Task statement:
Answer these questions from the post below on Orwell's essay about Dickens.
(a) In what year and in which collection was the essay first published?
(b) Whose biography of Dickens had the writer read before?
(c) How old was Orwell, roughly, when he wrote the essay?

::: Text shown :::

Sunday, 2 August 2009

Orwell on Dickens


I recently read George Orwell’s essay Charles Dickens, which can be found in volume one of The Collected Essays, Journalism and Letters, though it was first published in 1940 in a collection entitled Inside the Whale. Orwell is best known for his novels, particularly Animal Farm and Nineteen Eighty-Four, but it’s increasingly evident to me that his true genius lay in his non-fiction, in his essays, covering such a diverse range of subjects.

I love Dickens, one of my all-time favourite authors. I thought I understood Dickens, understood his life and his work, having previously read Peter Ackroyd’s tome-like biography of the man. But Orwell, in a few thousand words, has achieved such a depth of understanding and of empathy, one that eluded Ackroyd for all of his industry and craft.

It’s difficult to say how impressed or, better said, daunted by the ease and versatility with which Orwell masters the subject. It was written when he was in his mid-thirties just one among a number of other pieces, though one feels that he has spent his whole life in study of the Victorian master, almost as if he looked into his world and the particularity of that world. He examines the subject from so many different facets, bringing s much detailed care to the man, the art and the times.

It’s a patient and loving sketch but not uncritically so. Orwell sees through the absurdity and artificiality of so many of Dickens’ plots, dropping, as they often do, into unbelievable forms of melodrama, with the intrusion of all sorts of artificial twists and turns. He also understands that the characters in the novels, those unforgettable manikins, are ideally unreal, if that makes sense, not the sort of people one would ever encounter on the street; not the sort of people with any kind of interior life! Yet, they are not just memorable as characters but for the purpose they attain.

::: Data provided :::

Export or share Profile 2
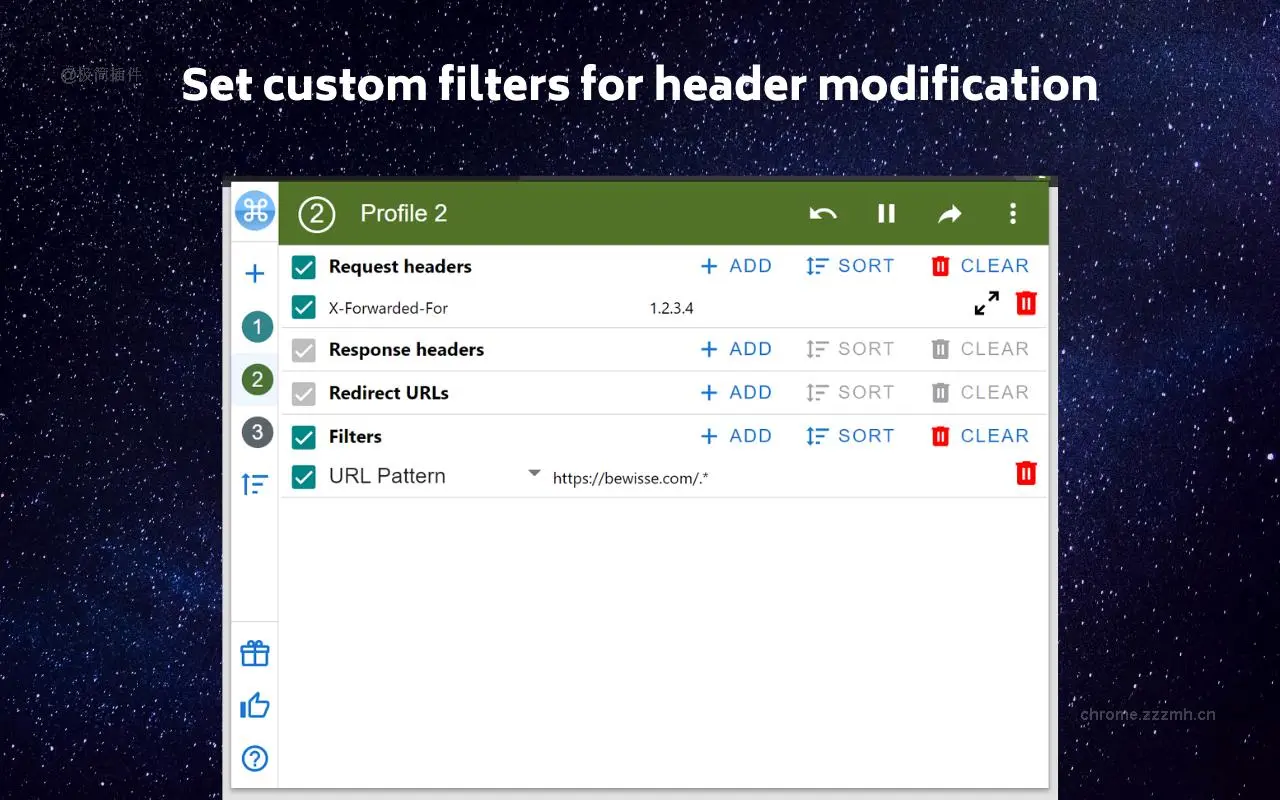Image resolution: width=1280 pixels, height=800 pixels. [949, 213]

:::

Exercise result:
(a) 1940, in Inside the Whale.
(b) Peter Ackroyd's.
(c) In his mid-thirties.